Part of a data file:
::::::
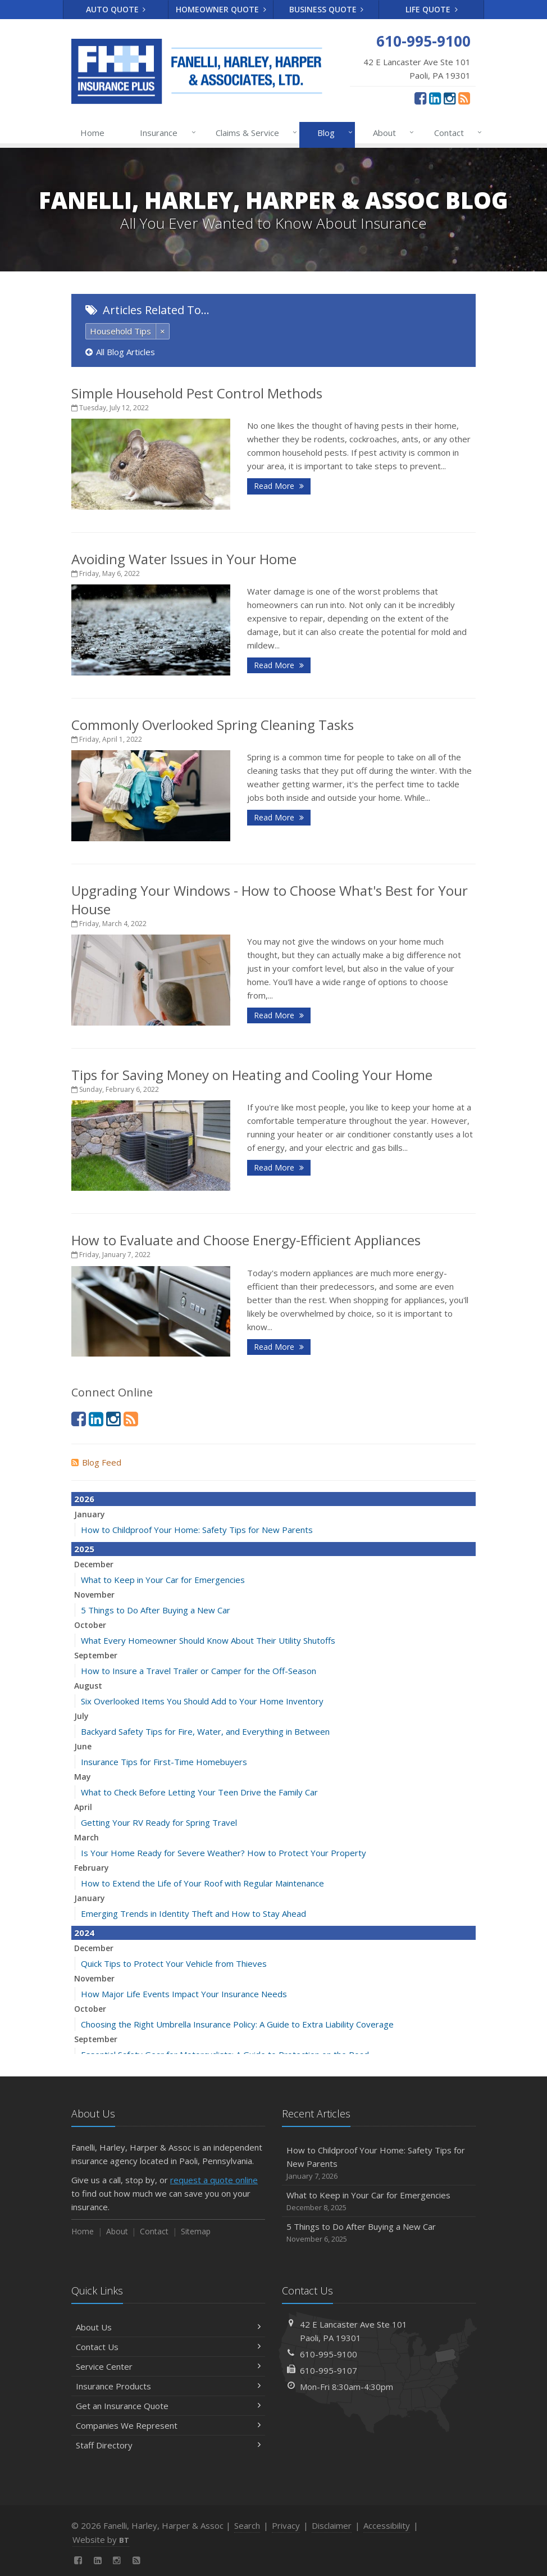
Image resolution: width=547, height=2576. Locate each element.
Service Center (168, 2366)
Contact (455, 132)
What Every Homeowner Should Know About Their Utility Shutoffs (208, 1640)
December (93, 1564)
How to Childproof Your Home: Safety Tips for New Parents (197, 1529)
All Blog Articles (120, 351)
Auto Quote (116, 9)
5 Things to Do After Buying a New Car (155, 1610)
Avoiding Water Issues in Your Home (184, 559)
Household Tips (120, 331)
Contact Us (168, 2346)
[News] (464, 97)
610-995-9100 (328, 2354)
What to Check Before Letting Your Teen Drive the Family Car (199, 1792)
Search (247, 2525)
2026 (84, 1498)
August (88, 1685)
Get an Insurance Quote (168, 2405)
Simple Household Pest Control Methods (196, 393)
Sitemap (196, 2231)
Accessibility (386, 2525)
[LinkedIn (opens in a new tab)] (435, 97)
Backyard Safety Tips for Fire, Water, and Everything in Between (205, 1731)
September (95, 1655)
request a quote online (214, 2179)
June (83, 1746)
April (83, 1807)
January (89, 1514)
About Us (168, 2327)
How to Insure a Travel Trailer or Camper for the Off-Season (198, 1670)
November (94, 1594)
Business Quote (326, 9)
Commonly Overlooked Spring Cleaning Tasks (212, 724)
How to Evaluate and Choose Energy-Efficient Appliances (246, 1240)
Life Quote (431, 9)
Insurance (165, 132)
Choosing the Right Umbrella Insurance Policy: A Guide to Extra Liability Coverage (237, 2024)
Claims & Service (254, 132)
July (81, 1716)
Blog (332, 132)
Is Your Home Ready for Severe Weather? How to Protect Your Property (223, 1852)
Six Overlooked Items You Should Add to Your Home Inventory (202, 1701)
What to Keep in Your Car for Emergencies (163, 1579)
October (90, 1625)
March (86, 1837)
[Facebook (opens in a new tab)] (420, 97)
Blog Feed (96, 1462)
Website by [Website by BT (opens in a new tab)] (100, 2539)
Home (92, 132)
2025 (84, 1548)
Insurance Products (168, 2386)
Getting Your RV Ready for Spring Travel (159, 1822)
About (391, 132)
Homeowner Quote (221, 9)
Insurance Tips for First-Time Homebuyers (164, 1761)
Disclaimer (332, 2525)
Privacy (286, 2525)
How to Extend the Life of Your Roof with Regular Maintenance (202, 1883)
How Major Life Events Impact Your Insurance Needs (184, 1993)
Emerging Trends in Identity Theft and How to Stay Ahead (193, 1913)
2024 (84, 1932)
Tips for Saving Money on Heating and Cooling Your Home (251, 1074)
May (82, 1776)
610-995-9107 (328, 2370)
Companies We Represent (168, 2425)
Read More (279, 485)
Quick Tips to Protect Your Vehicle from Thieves (174, 1963)
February (91, 1867)
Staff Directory (168, 2445)
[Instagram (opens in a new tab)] (449, 97)
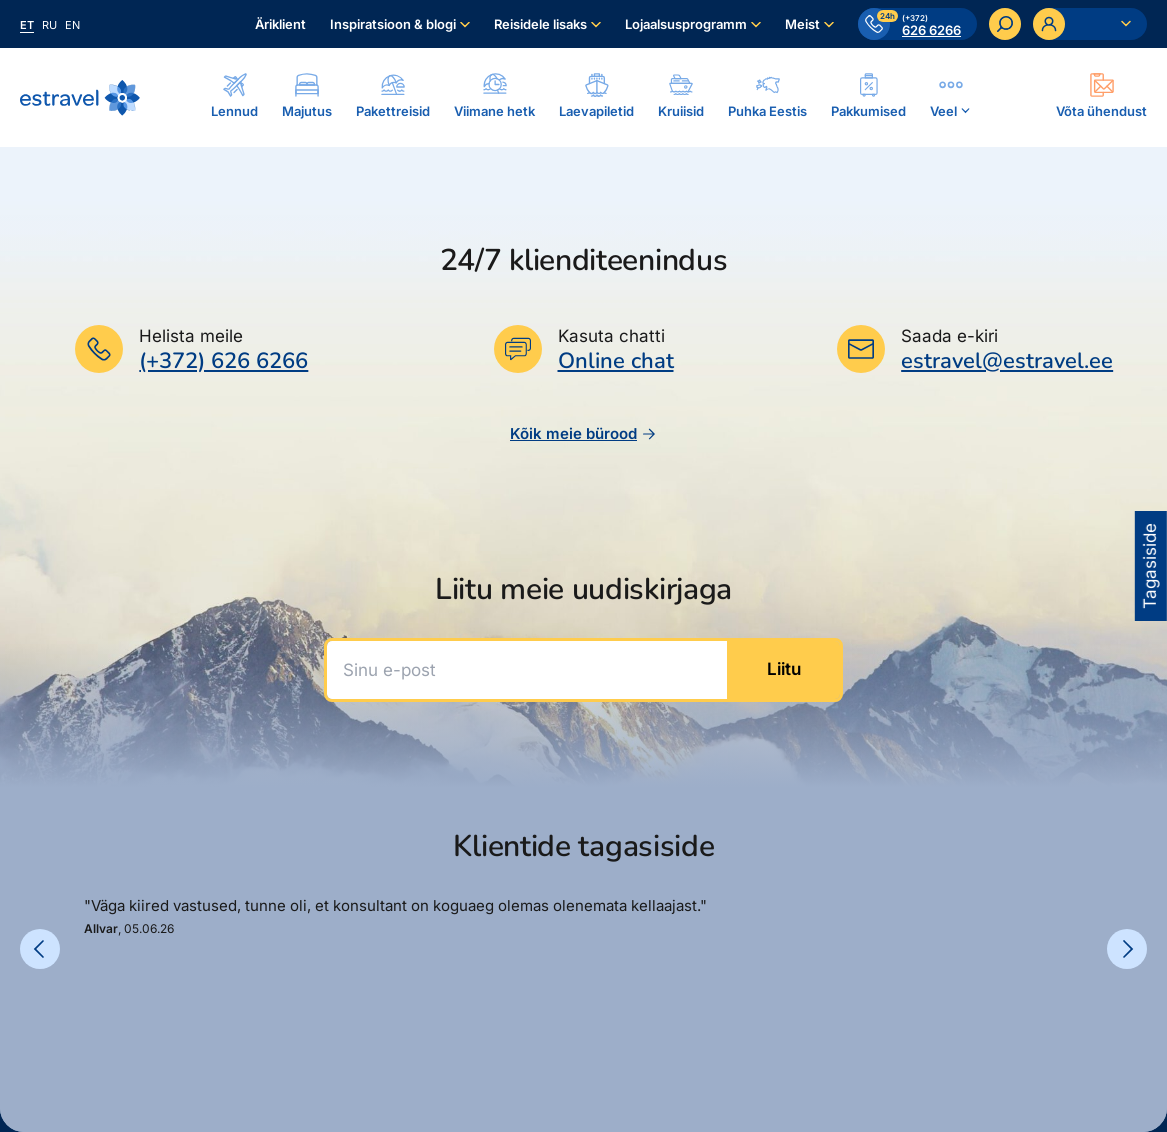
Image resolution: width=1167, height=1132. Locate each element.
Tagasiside (1150, 566)
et (27, 25)
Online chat (616, 361)
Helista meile (191, 336)
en (72, 25)
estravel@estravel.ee (1007, 361)
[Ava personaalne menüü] (1090, 24)
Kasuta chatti (611, 336)
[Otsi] (1005, 24)
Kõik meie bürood (583, 433)
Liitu (784, 669)
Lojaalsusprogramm (686, 24)
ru (49, 25)
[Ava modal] (1101, 97)
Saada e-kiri (949, 336)
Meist (802, 24)
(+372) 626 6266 (223, 361)
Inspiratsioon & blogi (393, 24)
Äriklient (280, 24)
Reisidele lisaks (540, 24)
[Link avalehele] (80, 98)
::::::
## Your instructions
Output the listing as a two-column CSV with the columns "element" and "coordinates," starting with the line with "Commonly Overlooked Spring" and going on through the line with "Home (92, 132)", both included. Give one row for each line, with its text and its answer each in a single quoted field and any line breaks changed to spaces.

## Answer to the problem
element,coordinates
"Commonly Overlooked Spring Cleaning Tasks","(212, 724)"
"How to Evaluate and Choose Energy-Efficient Appliances","(246, 1240)"
"Life Quote","(431, 9)"
"Insurance","(165, 132)"
"Choosing the Right Umbrella Insurance Policy: A Guide to Extra Liability Coverage","(237, 2024)"
"Claims & Service","(254, 132)"
"July","(81, 1716)"
"Blog","(332, 132)"
"Is Your Home Ready for Severe Weather? How to Protect Your Property","(223, 1852)"
"Six Overlooked Items You Should Add to Your Home Inventory","(202, 1701)"
"What to Keep in Your Car for Emergencies","(163, 1579)"
"October","(90, 1625)"
"March","(86, 1837)"
"[Facebook (opens in a new tab)]","(420, 97)"
"Blog Feed","(96, 1462)"
"Website by [Website by BT (opens in a new tab)]","(100, 2539)"
"Home","(92, 132)"